イザベラは力無くヴィルギリウスを手に取ると、隣のテーブルに就いて読み始めた。ふと見ると、部屋の隅にジョヴァンニがいた。ジョヴァンニはこちらを向かなかった。イザベラは本に目を落としたが、少しも先に進まなかった。
夕方、イザベラが図書館から出ると、空は淡いすみれ色を帯びた薄水色に暮れなずんでいた。日没からとばりが下りるまでの、刻々と変わる夕暮れの光の中でも、透き通った水の様な光で空気が満たされる瞬間を、イザベラはいつも心を震わせる思いで見るのだった。今、折しもあたりはその光で満たされていた。イザベラは、図書館のポーチの石の円柱の間からいつまでも西の空を、うち眺めていた。

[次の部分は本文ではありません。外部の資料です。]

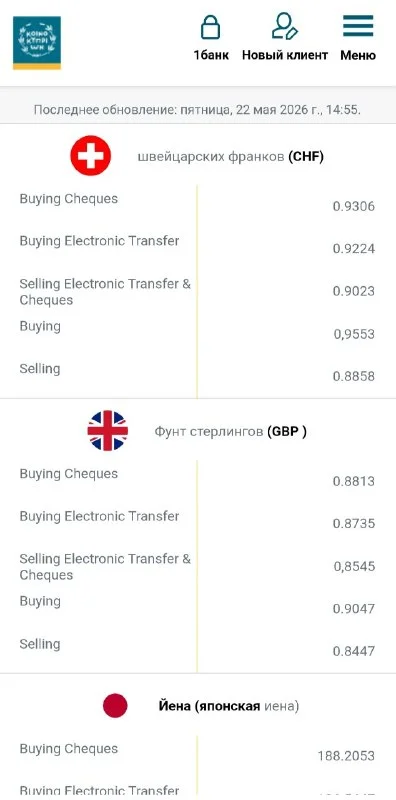Image resolution: width=396 pixels, height=800 pixels.
Task: Select the Йена (японская иена) heading
Action: point(229,707)
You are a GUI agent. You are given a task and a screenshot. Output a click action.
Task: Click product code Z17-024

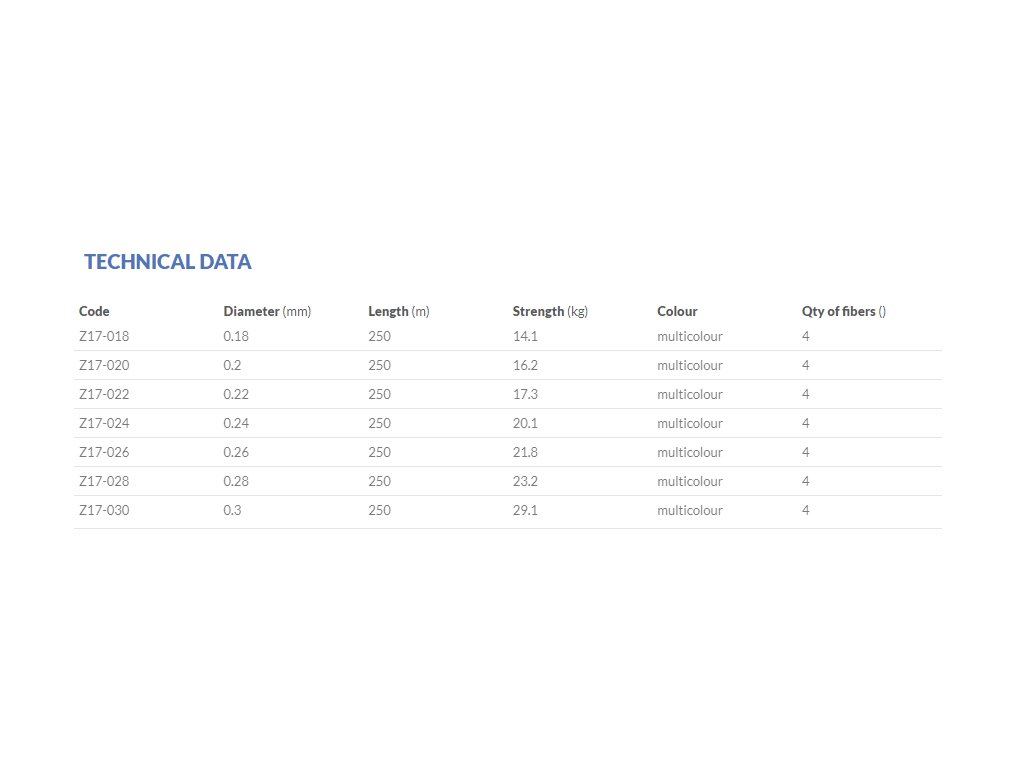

イザベラは次の日も図書館に行った。力無く階段を上り、樫の扉を開けたが、今日もエンリーコの姿は無かった。あの野外劇場から走り去って以来、エンリーコはイザベラの前に姿を見せなかった。エンリーコは4人の中でも一番無邪気な少年だった。次の日も、その次の日も、エンリーコは現れなかった。
イザベラは夜も寝つけなくなった。明け方やっとうとうとしても、またすぐに目が覚めた。絶えず頭がぼうっと熱く、めまいがしそうだったが、それでも我慢してイザベラは毎日図書館に行った。
しかし、いつまでたってもエンリーコは現れなかった。